2. Tell us a bit about Down in the belly of the Whale.


So, when I was, oh…about 33 or 34, my then-boyfriend-now-husband got a job as an administrator for a sports camp in the Berkshire Mountains. We had a small cabin in the middle of nowhere, so I got to sit in the middle of nowhere and come up with this novel. I’d been teaching at least ten years at this point, and I felt strongly that a paranormal element would be most high schoolers’ favorite way of solving problems, right? And I had a student, a teacher’s aide, whom I knew very well who was a cutter. She told me, as we sat in my classroom working on grading and planning, all about her mindset and her reasons for cutting, which were for her nothing like Cora’s trauma in the story, but equally as traumatic. I have had many students who experienced Cora’s trauma, but those events and what Harper does to get involved are purely research-based (thank you again, Pete Hautzinger, who was the DA in Grand Junction when I was doing research for this story. Down in the Belly of the Whale is set in a fictional Colorado town, but I still wanted the laws to pertain to actual Colorado)

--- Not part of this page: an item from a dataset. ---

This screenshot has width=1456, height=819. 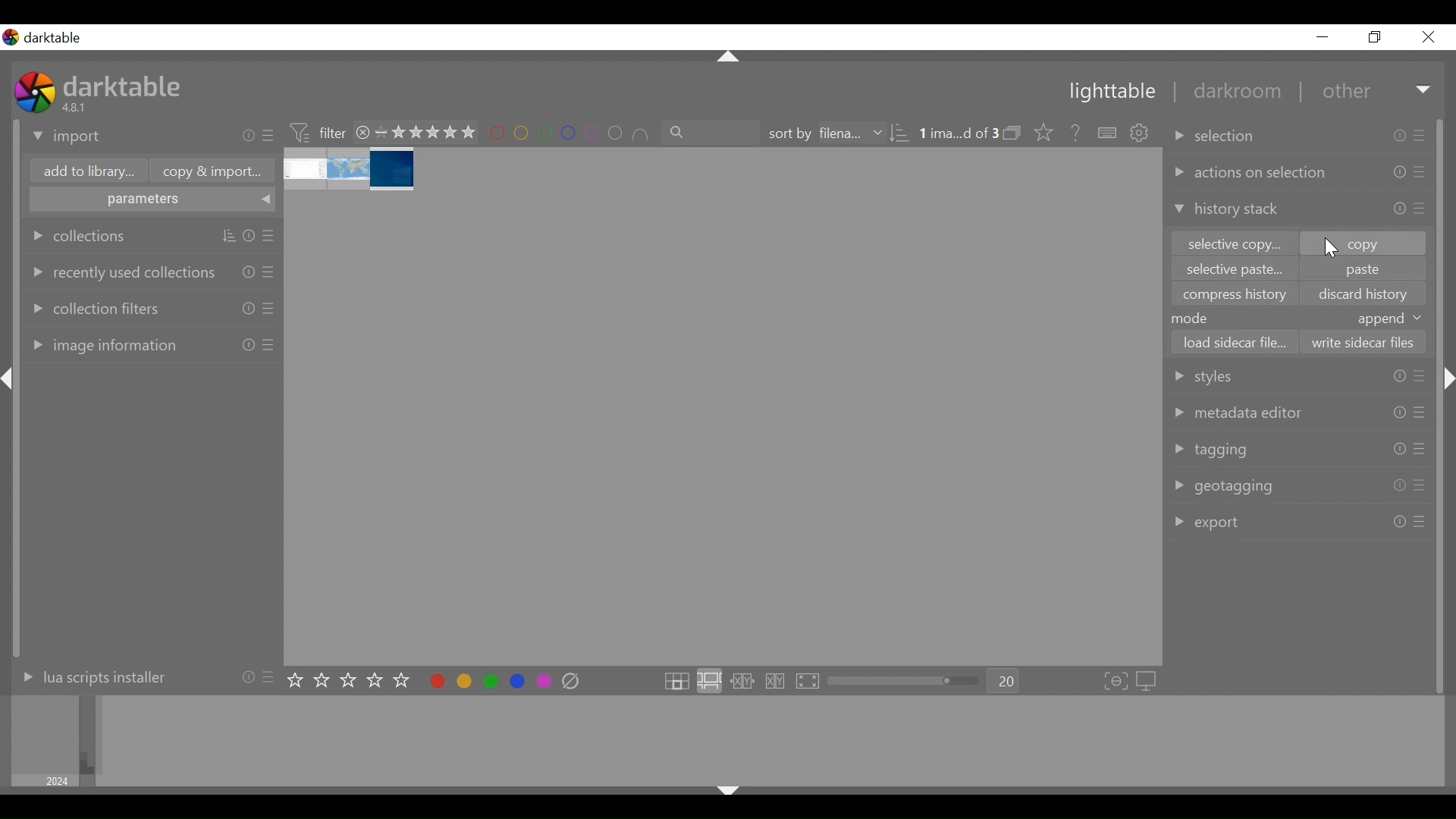 What do you see at coordinates (271, 236) in the screenshot?
I see `presets` at bounding box center [271, 236].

3. Your characters feel quite real and ring true, yet you do this with a unique touch. How do you find the right character to fit your story line?


Ha-ha come on, Monica—you know as well as I do that, they find us, not the other way around! All characters I create have elements of real people I have encountered at some point, but then they get all mashed together and stretched and twisted around, and it turns into someone entirely new and unique. It’s magical, and I don’t know where it comes from.


4. Do you have any other talents?


Hee hee I love singing karaoke, but really my only talent in that venue is not giving a rip what other people think, so that allows me to turn it into a performance!


5. What is your preferred genre?


Actually, I like them all; it just depends on my mood. I lean toward mystery/thriller and YA, but I taught science fiction, so there’s a lot of stuff I read there that I really enjoyed as well. I don’t love romance as a genre, but I like when there are ELEMENTS of romance in other books. I don’t love history books, but I like when there is historical research. I love horror, but only the Stephen King/Dean Koontz kind that are actually happy endings, total idealism in disguise. No pointless slasher stuff.


6. How does your writing process work?


I wish I knew. Seriously. I try and listen and look and smell and feel everything around me, and then…I just get an idea. I’m well aware there’s no such thing as an original idea—I mean, look at Shakespeare even—he’s, my favorite! Romeo and Juliet come from an Italian poem! It’s about taking input from lots of places and putting it into your own container.


7. Tell us something about yourself that no one knows


I’m a rabid over-sharer, so … new info about me is tough to find. I said one thing on a questionnaire like this a long time ago, so it’s probably hard to find now, and I’ve kind of been too busy lately to even do it. This is it: sometimes I rehearse things in my head before I say them.


8. Are you working on any new stories?


Always. Feels like millions at a time, but I’m focused specifically on two projects: one is a YA paranormal series called The Meld. I’ve only written the first book: Paper Fields, Millie Mahoney’s story, and I’m trying to find an agent for it, because I think it’d also be a cool limited run tv series, you know, where each storyline is like an 8-episode season. And there are so many streaming services now who are on the constant lookout for content. But I haven’t had any luck so far, and I’m much better at writing stories than at marketing myself. I’m just not ambitious enough in that way! I’m also supposed to be done with the Chalkboard Outlines series as of book 3, which will be released this month, but I feel like the story’s not over. So I’m writing a 4th book in the hopes that my publisher feels like story 4 ends the whole thing more satisfactorily.


9. What would you like your stories to bring to the readers?


I want them to be entertained. It’s also good for me (because, you know…I’m a teacher by trade) if they learn something new.